◆ **What the task requires**
Reproduce exactly the lines below from the one containing "Where should I" through the one containing "At what coordinates", including both, and nothing else.
(Provided material)
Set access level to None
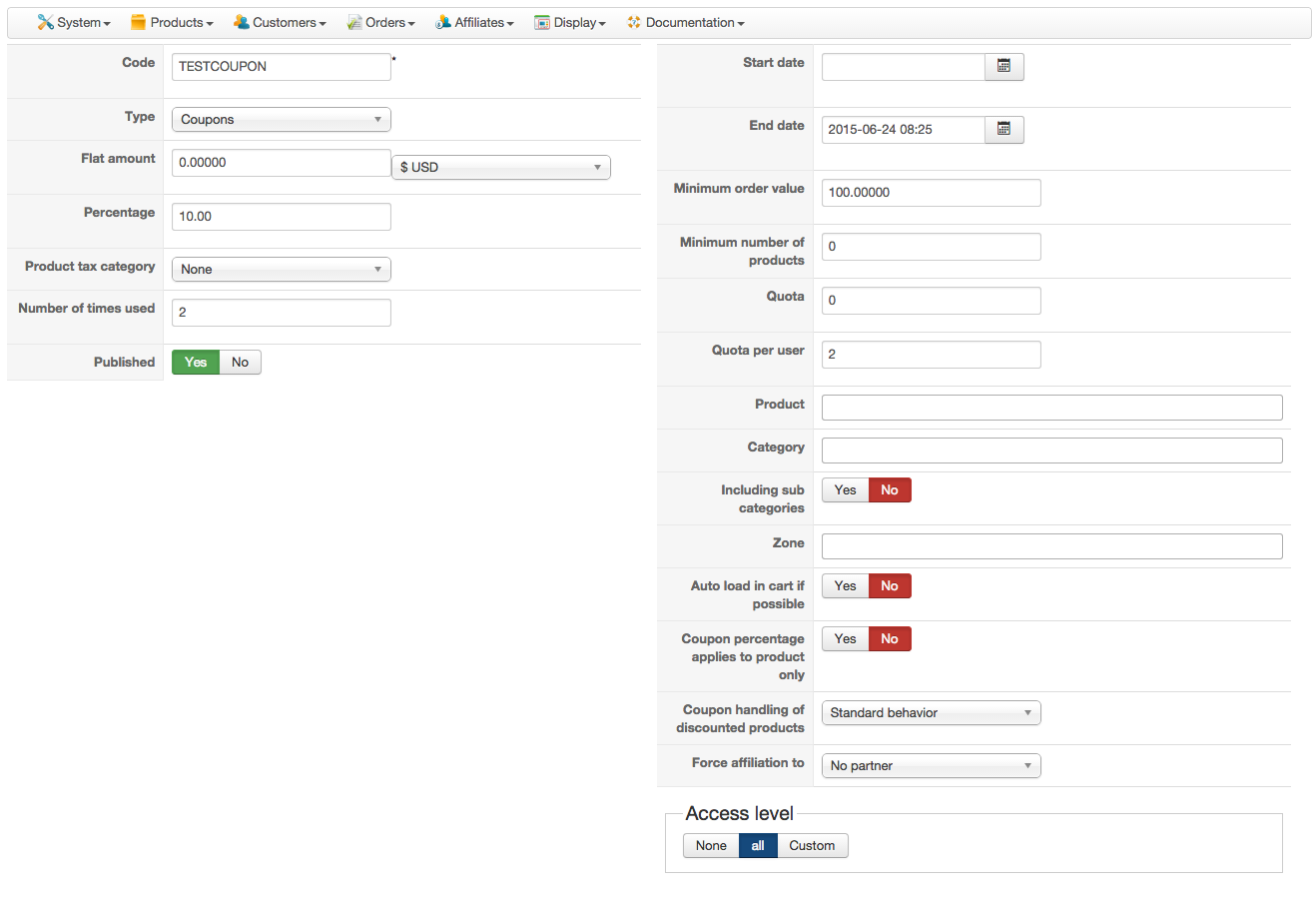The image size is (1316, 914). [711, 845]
(End Provided material)
(Provided material)
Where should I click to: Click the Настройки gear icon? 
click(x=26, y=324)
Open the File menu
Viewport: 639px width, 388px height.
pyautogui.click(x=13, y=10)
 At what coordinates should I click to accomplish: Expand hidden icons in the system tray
(End Provided material)
(Provided material)
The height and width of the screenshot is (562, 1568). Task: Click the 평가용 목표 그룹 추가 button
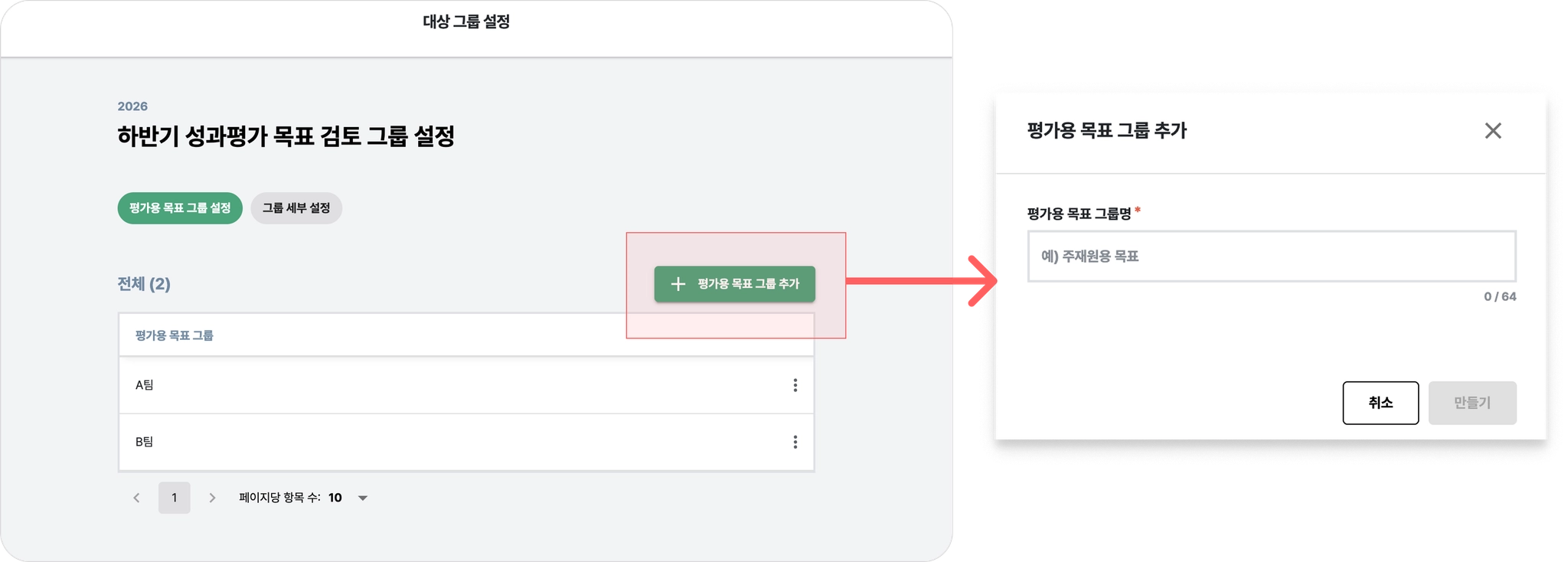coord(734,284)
(End Provided material)
◆ **Exercise response**
Where should I click to: Click the Настройки gear icon? 
click(x=26, y=324)
Open the File menu
Viewport: 639px width, 388px height.
pyautogui.click(x=13, y=10)
 At what coordinates should I click to accomplish: Expand hidden icons in the system tray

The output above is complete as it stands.